What you will do: What appears from the first line of the records below through the line containing "Image resolution: width=1024, height=2093." must be reproduced verbatim.

Material for this task:
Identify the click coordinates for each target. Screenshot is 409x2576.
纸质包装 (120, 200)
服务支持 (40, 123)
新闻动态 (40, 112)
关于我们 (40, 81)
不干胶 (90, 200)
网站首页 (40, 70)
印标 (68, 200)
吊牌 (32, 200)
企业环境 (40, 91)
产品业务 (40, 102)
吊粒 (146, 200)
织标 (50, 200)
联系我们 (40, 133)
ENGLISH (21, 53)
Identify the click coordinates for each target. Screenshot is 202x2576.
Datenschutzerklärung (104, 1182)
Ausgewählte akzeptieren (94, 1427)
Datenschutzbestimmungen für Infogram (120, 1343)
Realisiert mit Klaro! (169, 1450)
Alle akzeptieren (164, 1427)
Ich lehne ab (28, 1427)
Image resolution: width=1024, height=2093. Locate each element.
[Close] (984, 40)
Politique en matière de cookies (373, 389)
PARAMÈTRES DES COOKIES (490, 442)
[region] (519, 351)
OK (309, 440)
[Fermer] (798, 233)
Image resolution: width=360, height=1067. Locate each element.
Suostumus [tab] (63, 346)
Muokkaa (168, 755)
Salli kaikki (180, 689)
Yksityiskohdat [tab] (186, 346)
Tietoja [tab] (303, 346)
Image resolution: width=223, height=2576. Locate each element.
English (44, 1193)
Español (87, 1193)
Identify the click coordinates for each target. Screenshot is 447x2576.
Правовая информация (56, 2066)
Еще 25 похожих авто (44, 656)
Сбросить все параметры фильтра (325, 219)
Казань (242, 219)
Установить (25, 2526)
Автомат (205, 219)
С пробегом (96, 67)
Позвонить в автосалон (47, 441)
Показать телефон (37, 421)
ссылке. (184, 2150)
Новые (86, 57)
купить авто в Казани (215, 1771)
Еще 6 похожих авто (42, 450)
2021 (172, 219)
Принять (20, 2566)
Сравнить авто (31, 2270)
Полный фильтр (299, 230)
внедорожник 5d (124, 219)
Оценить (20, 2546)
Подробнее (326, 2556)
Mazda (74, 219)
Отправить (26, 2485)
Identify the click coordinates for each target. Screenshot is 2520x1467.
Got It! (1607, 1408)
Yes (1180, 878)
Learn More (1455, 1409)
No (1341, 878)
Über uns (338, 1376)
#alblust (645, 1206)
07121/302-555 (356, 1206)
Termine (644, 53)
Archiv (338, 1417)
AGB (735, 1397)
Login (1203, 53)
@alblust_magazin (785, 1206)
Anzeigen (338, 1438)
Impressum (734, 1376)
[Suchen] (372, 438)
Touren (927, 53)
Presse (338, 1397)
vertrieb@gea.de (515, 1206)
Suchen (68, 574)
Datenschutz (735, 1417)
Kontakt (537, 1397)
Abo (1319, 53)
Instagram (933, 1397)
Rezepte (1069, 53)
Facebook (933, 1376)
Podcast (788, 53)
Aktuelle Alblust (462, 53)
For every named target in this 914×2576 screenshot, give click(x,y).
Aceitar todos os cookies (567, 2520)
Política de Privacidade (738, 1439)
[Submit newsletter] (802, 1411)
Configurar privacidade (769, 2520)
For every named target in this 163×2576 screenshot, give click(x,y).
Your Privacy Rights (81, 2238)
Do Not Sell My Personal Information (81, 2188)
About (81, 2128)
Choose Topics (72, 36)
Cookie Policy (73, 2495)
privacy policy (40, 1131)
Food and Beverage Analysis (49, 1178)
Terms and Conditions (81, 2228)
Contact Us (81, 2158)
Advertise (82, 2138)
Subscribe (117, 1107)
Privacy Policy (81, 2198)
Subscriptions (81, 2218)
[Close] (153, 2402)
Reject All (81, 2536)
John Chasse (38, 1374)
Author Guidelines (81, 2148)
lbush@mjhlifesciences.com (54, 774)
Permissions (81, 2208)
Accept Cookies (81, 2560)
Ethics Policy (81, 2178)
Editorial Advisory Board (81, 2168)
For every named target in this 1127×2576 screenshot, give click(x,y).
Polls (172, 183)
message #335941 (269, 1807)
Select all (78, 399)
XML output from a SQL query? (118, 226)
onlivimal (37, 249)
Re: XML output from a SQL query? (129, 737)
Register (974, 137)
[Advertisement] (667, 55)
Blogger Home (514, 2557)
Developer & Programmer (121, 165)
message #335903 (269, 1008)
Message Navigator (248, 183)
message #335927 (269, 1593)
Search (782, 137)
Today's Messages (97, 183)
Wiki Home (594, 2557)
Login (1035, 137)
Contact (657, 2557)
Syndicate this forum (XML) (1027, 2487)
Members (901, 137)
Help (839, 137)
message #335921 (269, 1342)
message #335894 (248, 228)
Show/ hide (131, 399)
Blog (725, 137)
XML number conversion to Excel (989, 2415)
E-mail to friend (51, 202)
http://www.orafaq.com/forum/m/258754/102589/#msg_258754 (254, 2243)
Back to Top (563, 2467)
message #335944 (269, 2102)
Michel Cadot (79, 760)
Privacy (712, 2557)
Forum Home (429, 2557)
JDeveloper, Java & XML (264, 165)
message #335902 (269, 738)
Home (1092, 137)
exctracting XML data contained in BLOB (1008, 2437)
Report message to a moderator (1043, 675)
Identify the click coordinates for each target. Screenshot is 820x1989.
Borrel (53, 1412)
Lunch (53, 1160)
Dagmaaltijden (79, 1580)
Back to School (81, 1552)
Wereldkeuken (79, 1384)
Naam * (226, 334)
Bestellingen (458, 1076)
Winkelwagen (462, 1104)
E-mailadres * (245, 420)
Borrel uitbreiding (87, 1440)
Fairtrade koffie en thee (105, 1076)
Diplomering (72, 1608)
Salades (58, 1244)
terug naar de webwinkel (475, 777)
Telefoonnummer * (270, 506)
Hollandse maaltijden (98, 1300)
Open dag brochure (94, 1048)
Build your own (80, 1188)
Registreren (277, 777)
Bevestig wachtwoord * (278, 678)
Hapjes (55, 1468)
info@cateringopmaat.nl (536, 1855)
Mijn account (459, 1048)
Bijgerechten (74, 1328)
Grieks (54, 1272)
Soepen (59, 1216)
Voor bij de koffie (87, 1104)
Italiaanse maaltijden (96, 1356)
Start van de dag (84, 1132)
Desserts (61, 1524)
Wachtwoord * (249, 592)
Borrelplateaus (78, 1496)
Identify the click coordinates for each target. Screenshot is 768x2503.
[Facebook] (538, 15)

Answer to the exercise:
Identify the click coordinates for each target. Screenshot is 409x2576.
纸质包装 (120, 200)
服务支持 (40, 123)
新闻动态 (40, 112)
关于我们 (40, 81)
不干胶 (90, 200)
网站首页 (40, 70)
印标 (68, 200)
吊牌 (32, 200)
企业环境 (40, 91)
产品业务 (40, 102)
吊粒 (146, 200)
织标 (50, 200)
联系我们 (40, 133)
ENGLISH (21, 53)
Identify the click coordinates for each target. Screenshot is 202x2576.
Datenschutzerklärung (104, 1182)
Ausgewählte akzeptieren (94, 1427)
Datenschutzbestimmungen für Infogram (120, 1343)
Realisiert mit Klaro! (169, 1450)
Alle akzeptieren (164, 1427)
Ich lehne ab (28, 1427)
Image resolution: width=1024, height=2093. Locate each element.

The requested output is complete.